In 2018, Kate started forgetting words. She complained of numbness and weakness in her right arm. A series of M.R.I.s were inconclusive. In February 2019, we visited a neurologist, who delivered the diagnosis: corticobasal degeneration, a rare disease that affects the area of the brain that processes information and brain structures that control movement. She was 38.

The disease is terminal.

The next several months were a whirlwind of trauma. Laid off from my job at The Dallas Morning News, I moved to Houston to work at the Chronicle. Kate went to live with her parents in East Texas. Overwhelmed by grief, I suffered a severe emotional collapse. I was briefly hospitalized. It was a very dark time.

Meanwhile, my clothes were everywhere, mostly in a storage unit in Dallas. A friend got access, boxed up a few items and sent them to me in Houston. There was the Warriors jacket. And the “Repo Man” shirt. And the O.D.B. socks. Looking at them flooded me with emotion — sadness, gratitude, regret. I longed, achingly, for times that would never return, times that didn’t hurt.

This might be a good time to mention that “Worn Stories” isn’t all sadness. There’s the nudist community in Kissimmee, Fla., where clothing usually means sandals. “I can’t imagine having my feet naked,” says one community resident, Diane, in the show’s first episode. “Going outside and walking across the lawn, there are insects down there.”
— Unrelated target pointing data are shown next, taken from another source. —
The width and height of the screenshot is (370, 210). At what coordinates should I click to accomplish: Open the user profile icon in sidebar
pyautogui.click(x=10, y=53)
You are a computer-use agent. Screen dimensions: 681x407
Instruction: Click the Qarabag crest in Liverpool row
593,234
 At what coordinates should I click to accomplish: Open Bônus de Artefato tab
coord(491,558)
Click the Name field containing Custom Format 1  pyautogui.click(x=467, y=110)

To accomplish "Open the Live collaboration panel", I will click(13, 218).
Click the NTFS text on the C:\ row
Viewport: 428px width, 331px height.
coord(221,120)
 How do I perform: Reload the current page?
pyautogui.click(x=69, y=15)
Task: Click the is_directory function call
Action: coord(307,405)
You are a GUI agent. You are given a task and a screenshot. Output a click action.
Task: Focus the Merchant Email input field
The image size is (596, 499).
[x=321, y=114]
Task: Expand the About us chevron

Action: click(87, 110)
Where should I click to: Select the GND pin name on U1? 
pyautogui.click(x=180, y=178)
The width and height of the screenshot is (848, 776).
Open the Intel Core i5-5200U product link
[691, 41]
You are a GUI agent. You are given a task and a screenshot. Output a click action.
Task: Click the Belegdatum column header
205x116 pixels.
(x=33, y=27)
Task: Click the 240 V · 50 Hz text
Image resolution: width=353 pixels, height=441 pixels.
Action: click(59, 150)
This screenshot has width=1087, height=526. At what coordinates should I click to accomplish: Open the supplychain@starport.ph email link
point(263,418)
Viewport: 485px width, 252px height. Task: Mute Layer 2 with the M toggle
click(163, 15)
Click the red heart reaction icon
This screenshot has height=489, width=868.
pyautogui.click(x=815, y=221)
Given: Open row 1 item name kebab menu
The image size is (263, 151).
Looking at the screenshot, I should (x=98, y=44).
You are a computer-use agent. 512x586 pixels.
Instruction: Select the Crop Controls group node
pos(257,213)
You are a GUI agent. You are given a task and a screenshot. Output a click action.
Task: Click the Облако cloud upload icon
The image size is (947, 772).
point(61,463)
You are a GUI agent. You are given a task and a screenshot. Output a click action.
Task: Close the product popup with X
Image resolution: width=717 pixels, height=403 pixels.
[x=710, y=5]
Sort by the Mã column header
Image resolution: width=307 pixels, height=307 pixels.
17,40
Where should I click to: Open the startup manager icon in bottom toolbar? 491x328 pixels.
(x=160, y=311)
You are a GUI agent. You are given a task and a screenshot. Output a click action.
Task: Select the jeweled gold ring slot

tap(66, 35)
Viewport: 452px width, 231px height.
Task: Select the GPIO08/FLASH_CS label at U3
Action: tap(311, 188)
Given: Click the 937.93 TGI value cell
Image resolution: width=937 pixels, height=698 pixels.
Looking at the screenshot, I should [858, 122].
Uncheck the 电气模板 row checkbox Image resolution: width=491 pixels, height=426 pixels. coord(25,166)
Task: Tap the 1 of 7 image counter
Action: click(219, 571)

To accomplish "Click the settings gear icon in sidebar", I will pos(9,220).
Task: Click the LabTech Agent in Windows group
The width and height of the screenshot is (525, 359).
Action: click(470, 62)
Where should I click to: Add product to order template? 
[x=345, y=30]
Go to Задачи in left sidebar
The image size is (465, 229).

There’s inspiration as well: Carlos, from Blythe, Calif., spent eight years behind bars. Today, working for the Ride Home Program, he picks up newly released inmates from prison — and takes them shopping for clothes to wear in their new lives.

Then there’s the sax player Timmy Cappello, who received the gift of a studded leather codpiece from Tina Turner when they were on tour together. “I’m not even sure I can play the saxophone without this,” he says in the second episode. Worn stories can be funny — and moving.

For Morgan Neville, a documentary maker (“Won’t You Be My Neighbor,” “20 Feet from Stardom”) and an executive producer of “Worn Stories,” the series has personal resonance. He still keeps a jacket he first wore as a teenager, he said by phone recently, which helps connect him to his mother, who died in 2016.

When he was 13, he got deep into the English rock band the Who. He ordered a bunch of Union Jack flags and spent hours with his mother sewing the flags into a jacket. Today it hangs in his closet, reminding him of his mother every time he sees it.

“It’s one thing to look at a picture, but it’s another thing to hold something, and to wear something,” Neville said by phone. “And to wear something that connects you to somebody, it’s imbued with all these things. It can be spiritual and it can be emotional.”

Clothes have a unique power to wrap us in the love of our dearly departed. Kate died on July 2, 2020. I regularly kiss the socks she bought me (even if they’re dirty). I stroke the Warriors jacket, sometimes thinking of the end of “Brokeback Mountain,” when Ennis cradles Jack’s shirts to his chest. I wear my Kate clothes on a regular basis. They bring me closer to her, and to what we had.

Even as Kate was dying, she was outfitting me. Near the end, her dad, Mike, sent me a pair of striped socks Kate ordered, adorned with the words “Pretty Decent Boyfriend.” They show me she never lost her sense of humor, or her generosity of spirit.

Before our world caved in, Mike also bought matching bomber jackets for me and Lorenzo, who was dating Kate’s sister at the time. It’s just a basic, brown leather jacket, but I took to it. I like its simplicity, and it keeps me warm. I was wearing it as I sat on the front porch during a recent phone conversation with Mike, and I told him so. He seemed genuinely moved.

“When you wear it,” he told me, “that’s me hugging you.”

That’s something else clothes can do. They can hold you tight when you feel alone. They can make the world feel a little bit smaller.